Em pé com as mãos para trás, Márcia Cordeiro observava o poema Deus-Verme, de Augusto dos Anjos, no painel à sua frente. Vestida com o uniforme amarelo de trabalho, a funcionária da limpeza de 43 anos que trabalha na Casa das Rosas aproveitava a pausa no expediente para apreciar os versos mórbidos do poeta paraibano. “Eu vejo a vida assim também. O que morre é a carne. O espírito ainda continua, como ele fala. A alma vai para algum plano por aí.”
A fachada do sombrio e, ao mesmo tempo, elegante casarão localizado na Avenida Paulista exibia um cartaz com o termo Esdrúxulo!, que não poderia ser mais apropriado para chamar atenção para a mostra em homenagem ao escritor, morto há 100 anos. “Ele possuía uma visão panteísta e filosófica da vida, de que o ser humano faz parte de um contexto maior, em constante evolução, sendo a morte parte da transformação do universo”, diz o curador da mostra, Júlio Mendonça.
Augusto dos Anjos viveu e produziu pouco. Desde o nascimento, em 1884, até a morte por pneumonia, em 1914, publicou apenas um livro, Eu. Formado em Direito, foi influenciado principalmente pelo pai, ávido leitor de filosofia europeia. O interesse por outros campos do conhecimento, como a biologia, incrementaria seu repertório.
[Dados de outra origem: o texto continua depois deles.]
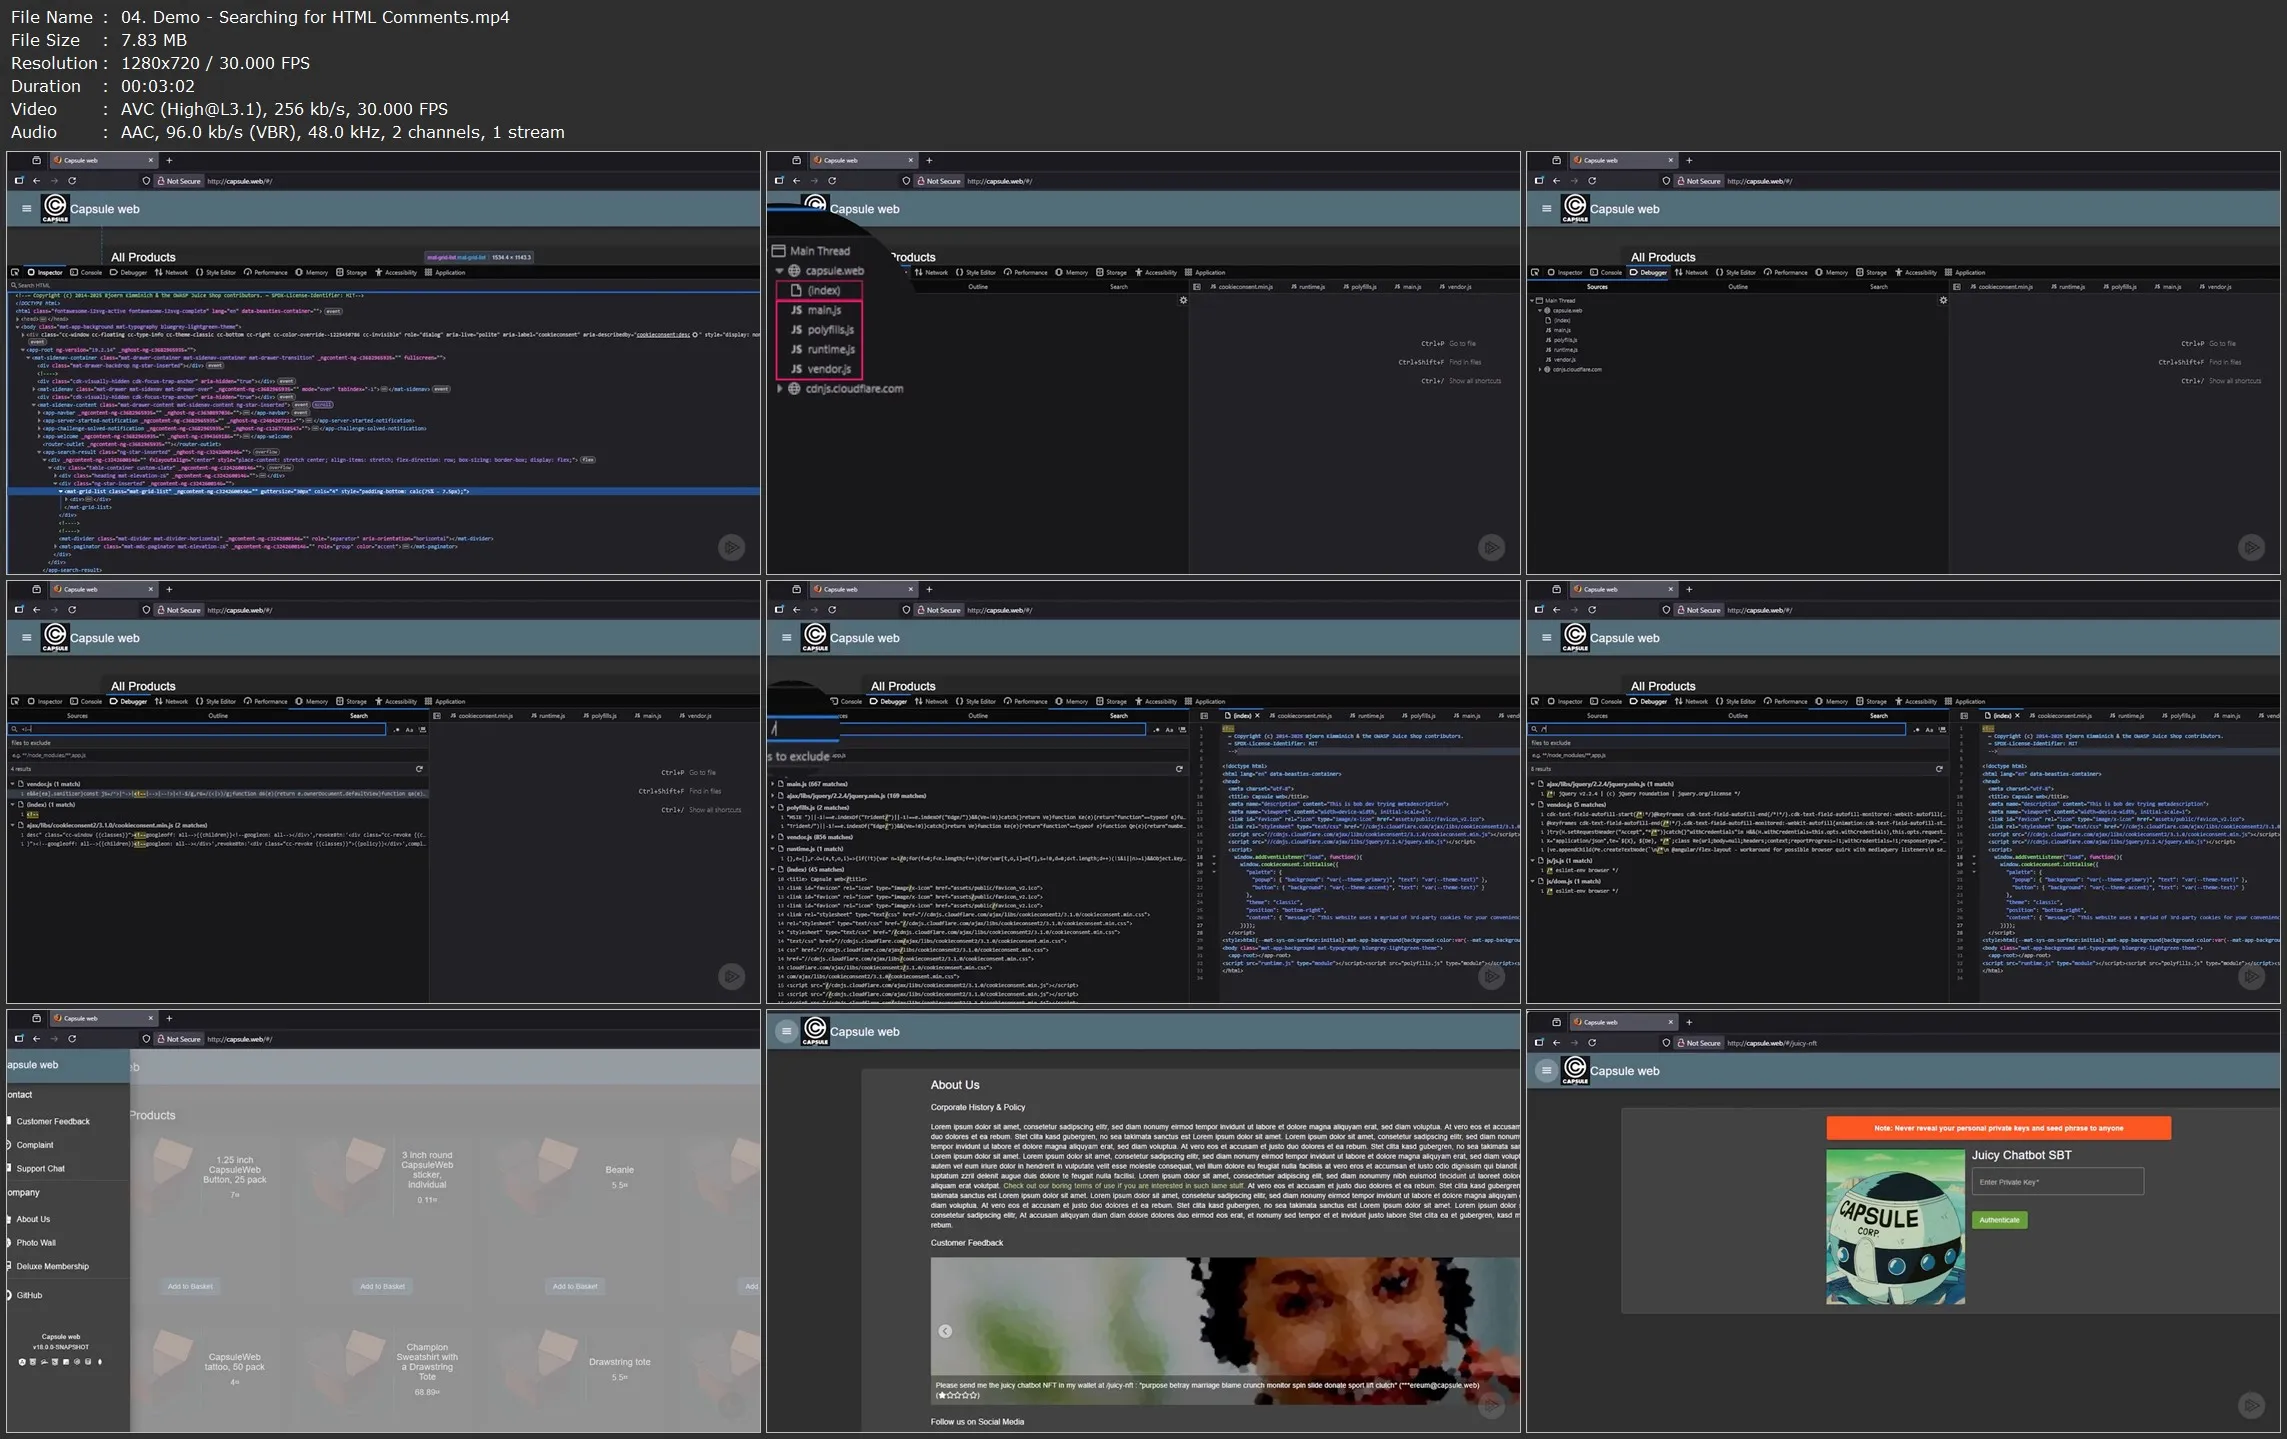
Task: Click Add to Basket under Beanie
Action: (x=575, y=1286)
Aliando morte, poesia e ciência, ele formaria ali a identidade de sua escrita.
À máxima latina memento mori (lembre-se de que és mortal), que carrega seus versos de pessimismo e morbidez, não escapa nem a trágica morte prematura de seu primeiro filho, retratada em “Porção de minha plásmica substância / Em que lugar irás passar a infância/ Tragicamente anônimo, a feder?”
Arriscando o português, o australiano Barnaby Smeaton entrava em contato com a obra do poeta pela primeira vez. “Não sou religioso, então a literatura secular é um espaço para pensar sobre a morte. Estamos preocupados com a vida cotidiana. Não paramos para pensar muito sobre o fim.”
Smeaton, aliás, representa uma parcela da popularidade que o poeta ganhou, como explica Júlio Mendonça. “Ao longo das décadas, o livro de Augusto dos Anjos tornou-se um dos mais populares da literatura brasileira. Tem atraído desde leitores iniciados até outros com pouco repertório. Ele interesse ainda a jovens urbanos que pensam na morte, na morbidez, na visão pessimista do mundo, temas recorrentes na cultura contemporânea. Esperamos esse público por aqui.” As informações são do jornal O Estado de S. Paulo.